Em primeiros socorros no trânsito, a comunicação correta com o serviço de resgate é parte essencial do atendimento. A prova costuma cobrar exatamente quais informações devem ser repassadas para agilizar o socorro e evitar erros que podem agravar o estado da vítima.
Por que essa questão cai na prova
Esse conteúdo aparece com frequência porque, em acidentes, cada minuto conta. O examinador verifica se o candidato sabe que o primeiro passo é comunicar bem o ocorrido, permitindo resposta rápida do resgate e reduzindo riscos para as vítimas e para quem presta auxílio.
Base legal — CTB 2026
- Artigo
- Art. 176 e Art. 304
- Lei
- Lei 9.503/97 (Código de Trânsito Brasileiro)
- Texto legal
- O CTB trata da obrigação de prestar ou providenciar socorro às vítimas e da infração por deixar de adotar providências em caso de acidente. Embora o artigo não detalhe o roteiro de ligação ao resgate, a orientação operacional é informar quem chama, onde ocorreu, quantas vítimas há, o estado delas e que tipo de acidente houve.
- Observação
- A alternativa correta é compatível com a prática de atendimento pré-hospitalar e com conteúdos de formação para a CNH. O CTB não traz essa lista de informações de forma literal; ela aparece em materiais pedagógicos e protocolos de socorro. Não confundir com ações proibidas, como retirar a vítima sem necessidade ou liberar a via aérea sem avaliação da cena e da segurança.
Como identificar na prova
A questão costuma trazer verbos como "solicitar o serviço de resgate", "acionar socorro", "atender vítimas" ou "primeiros socorros". A pista correta é a alternativa que reúne identificação de quem liga, localização, estado das vítimas e tipo do acidente, sem mandar mexer na vítima antes da chegada do socorro.
Erros mais comuns
- Achar que basta informar apenas a localização, esquecendo o estado das vítimas e o tipo de acidente.
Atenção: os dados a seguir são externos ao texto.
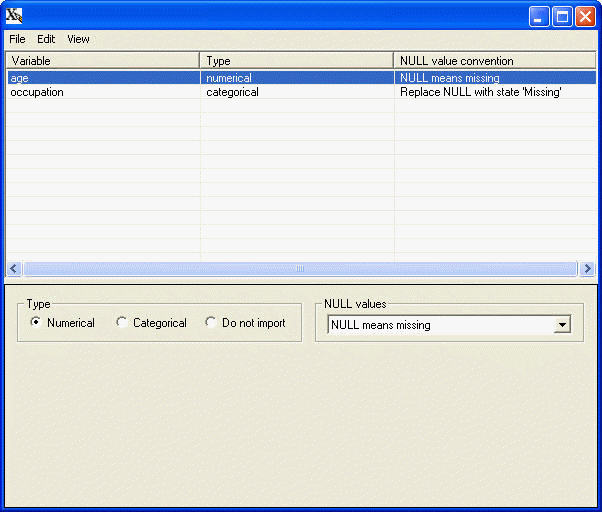Image resolution: width=602 pixels, height=512 pixels.
Task: Close the window with the red X
Action: [585, 16]
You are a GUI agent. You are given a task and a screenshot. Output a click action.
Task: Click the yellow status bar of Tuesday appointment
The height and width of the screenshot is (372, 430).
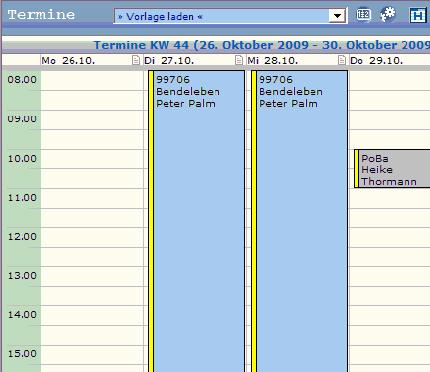tap(151, 221)
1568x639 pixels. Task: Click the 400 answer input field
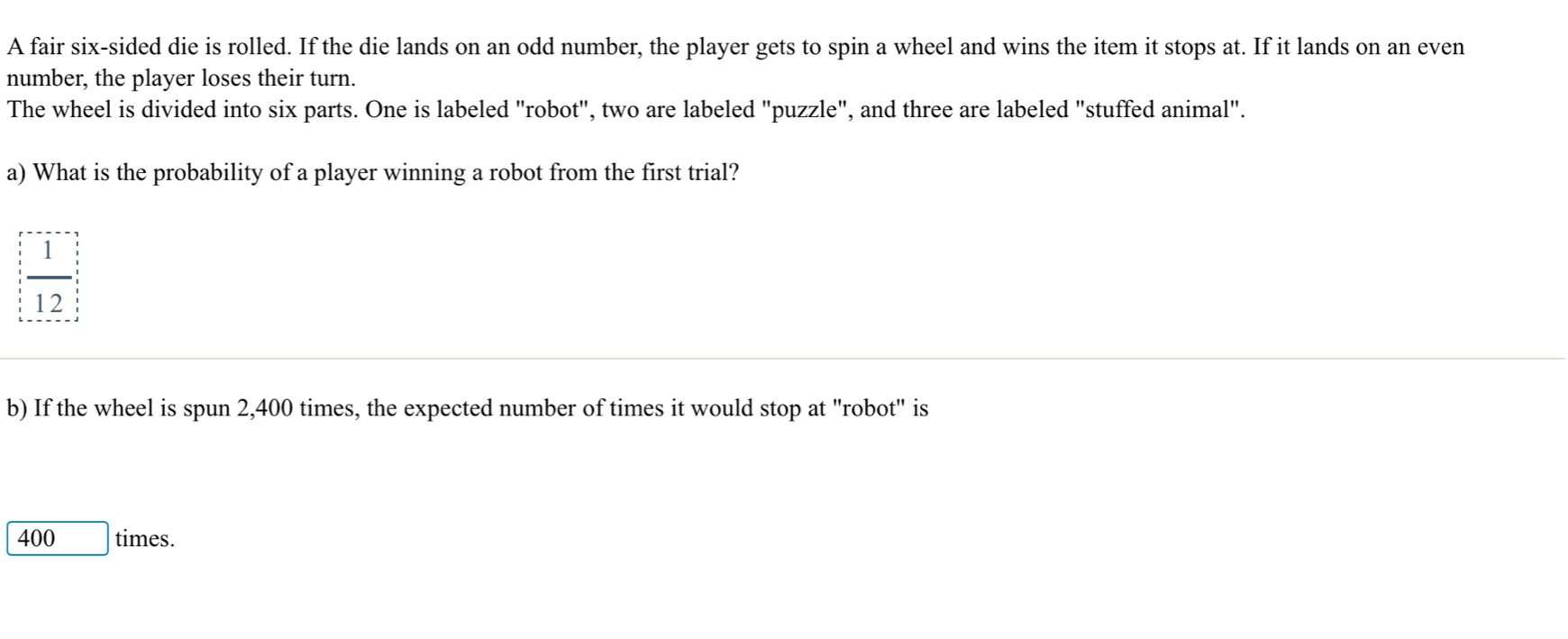coord(58,538)
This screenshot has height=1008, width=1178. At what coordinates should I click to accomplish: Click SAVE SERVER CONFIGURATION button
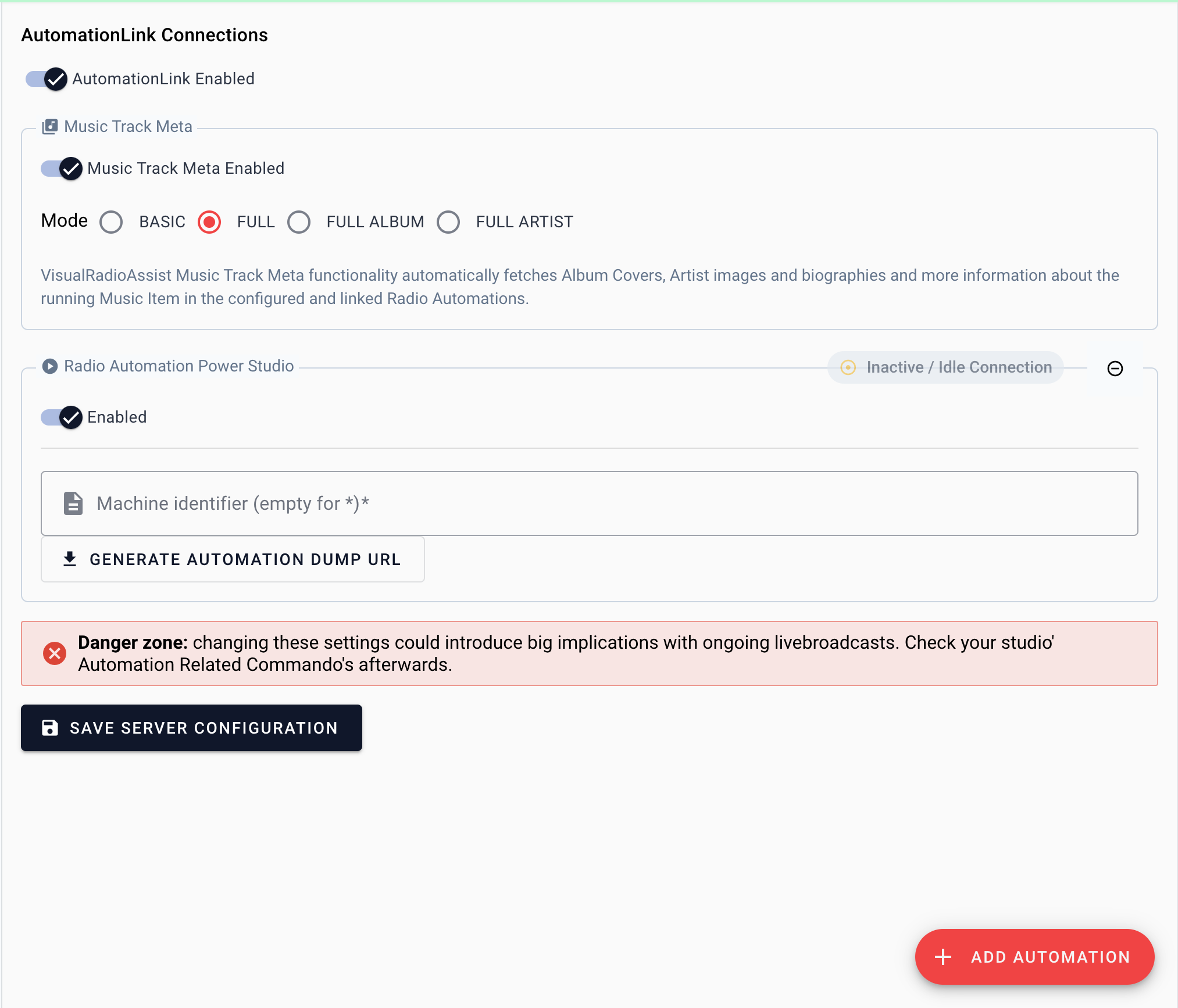pyautogui.click(x=192, y=728)
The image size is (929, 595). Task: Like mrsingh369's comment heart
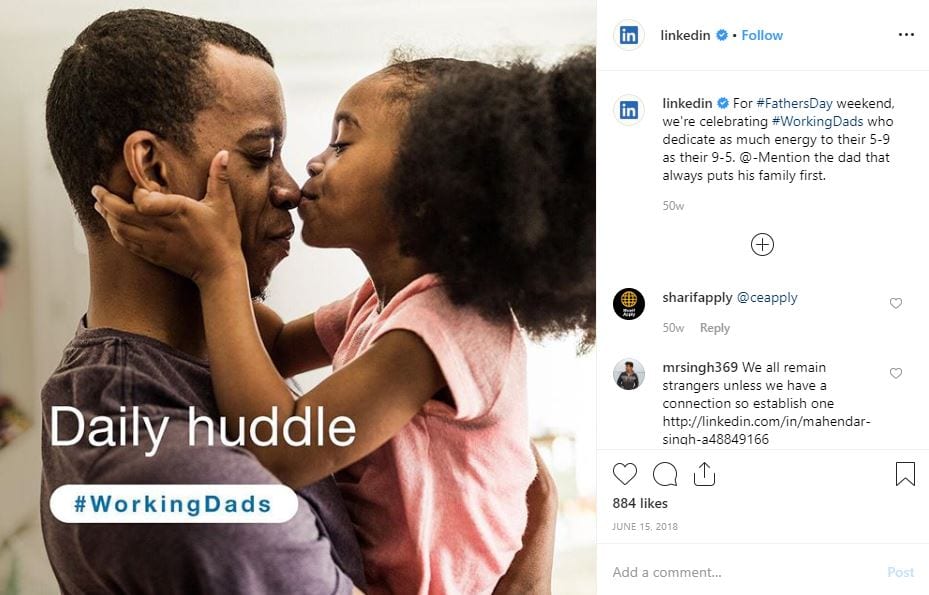click(x=896, y=373)
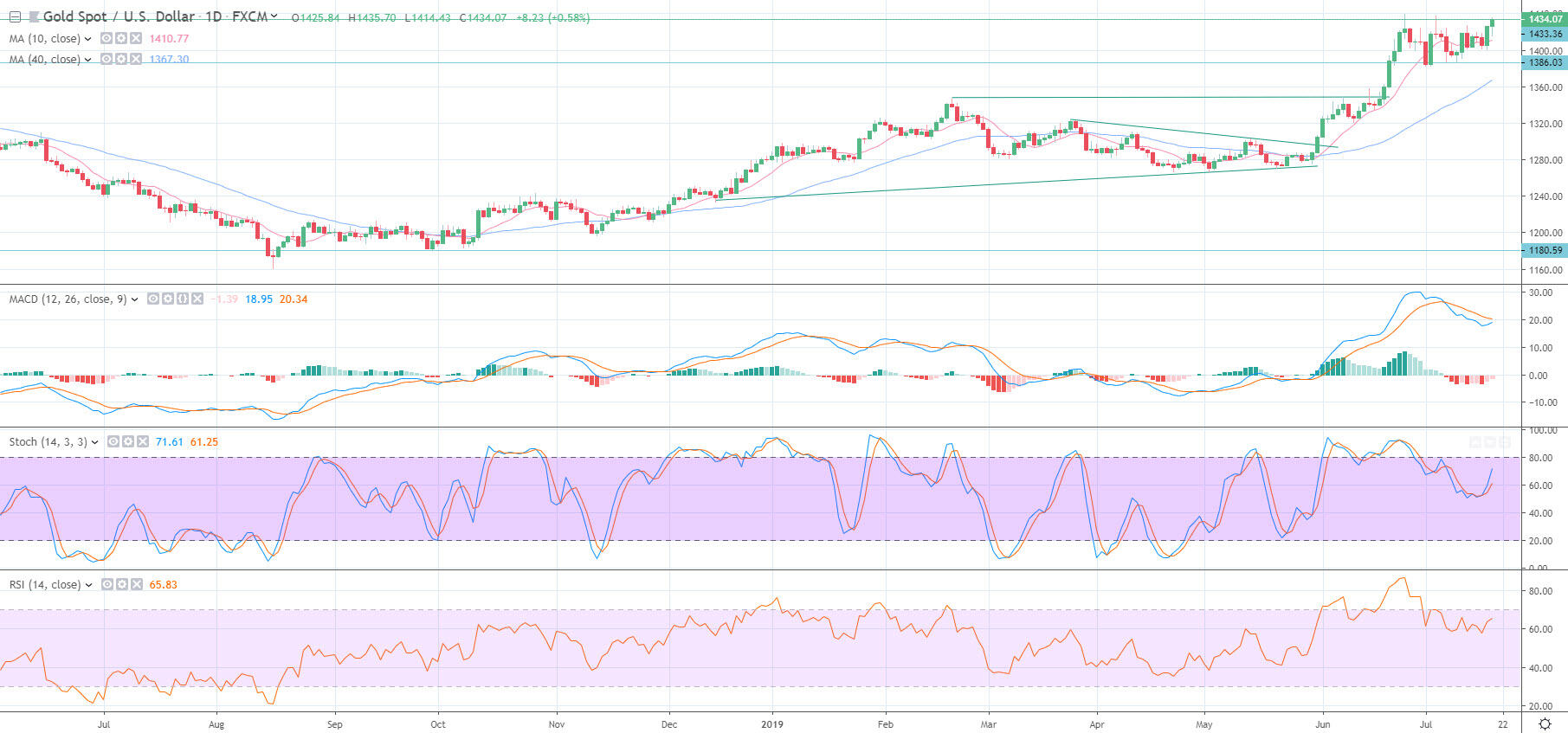Click the 1386.03 price label on axis
1568x733 pixels.
[x=1545, y=62]
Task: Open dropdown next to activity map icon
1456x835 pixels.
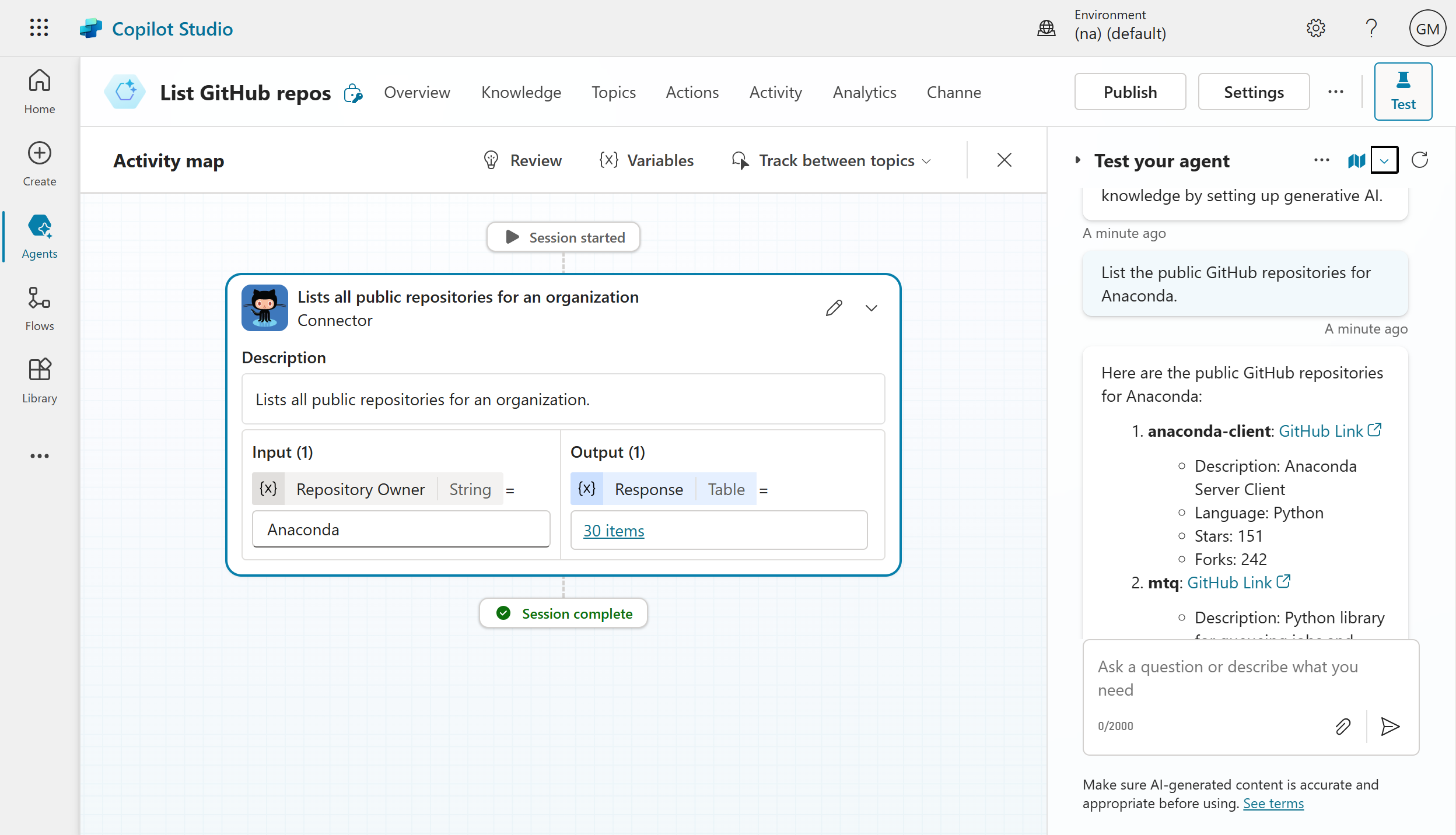Action: click(x=1384, y=160)
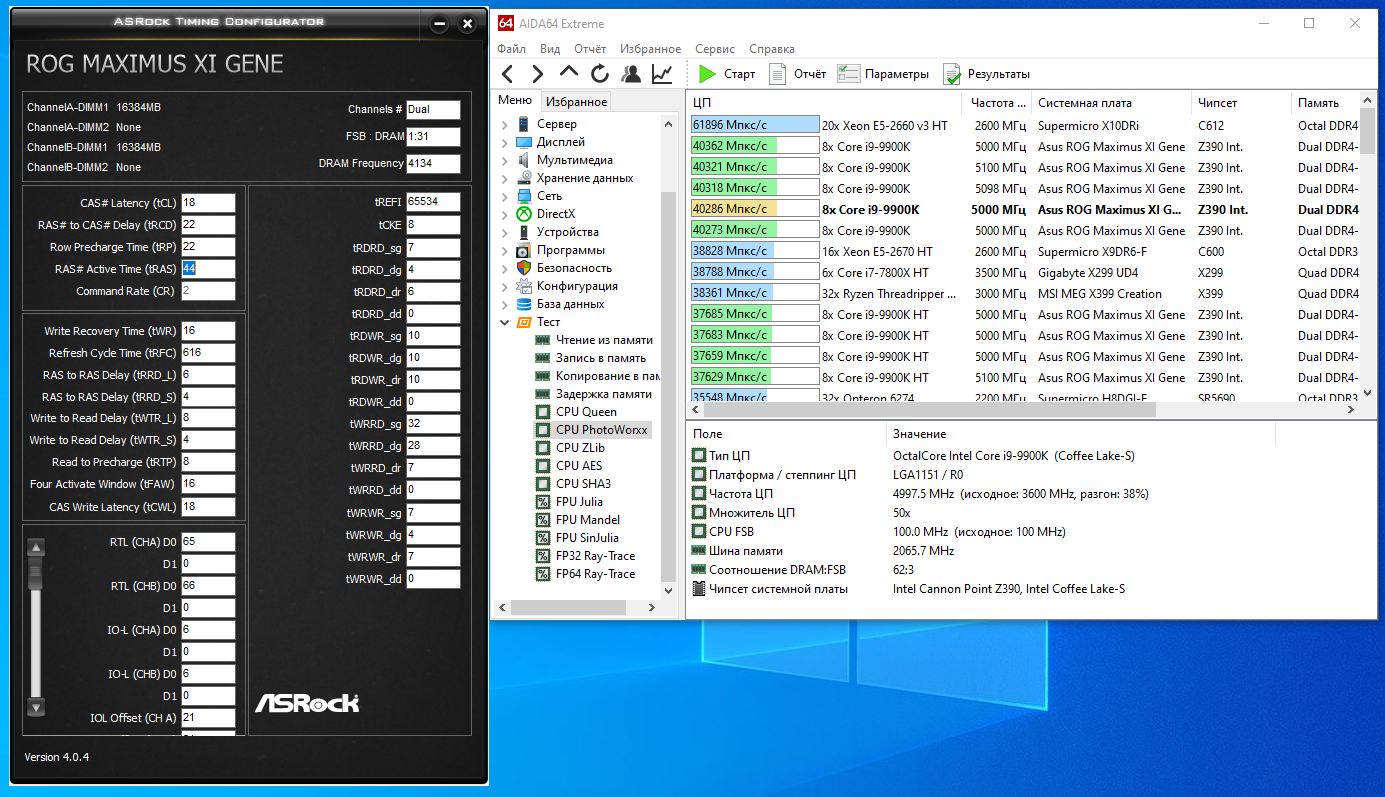Click the user profile toolbar icon
1385x797 pixels.
pyautogui.click(x=631, y=74)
- Marcar alternativas que mandam retirar a vítima do veículo ou do local imediatamente, o que pode agravar lesões, especialmente na coluna.
- Confundir atendimento de emergência com ações improvisadas de leigos, como fazer mutirão de condutores sem organizar a cena e sem acionar o resgate.
- Supor que liberar vias aéreas ou fazer procedimentos no local é a primeira orientação ao telefone, quando o foco inicial é repassar informações objetivas ao serviço de emergência.
Resumo em 3 segundos
- Ao chamar o resgate, a comunicação deve ser clara e completa.
- As informações essenciais são identificação, localização, estado das vítimas e tipo de acidente.
- Não se deve retirar a vítima ou improvisar procedimentos sem necessidade.
- Em prova, desconfie de alternativas que priorizam ação física antes do acionamento correto do socorro.
Conteúdo pedagógico revisado com base no Código de Trânsito Brasileiro vigente em 2026 — última atualização: 2026-06-11.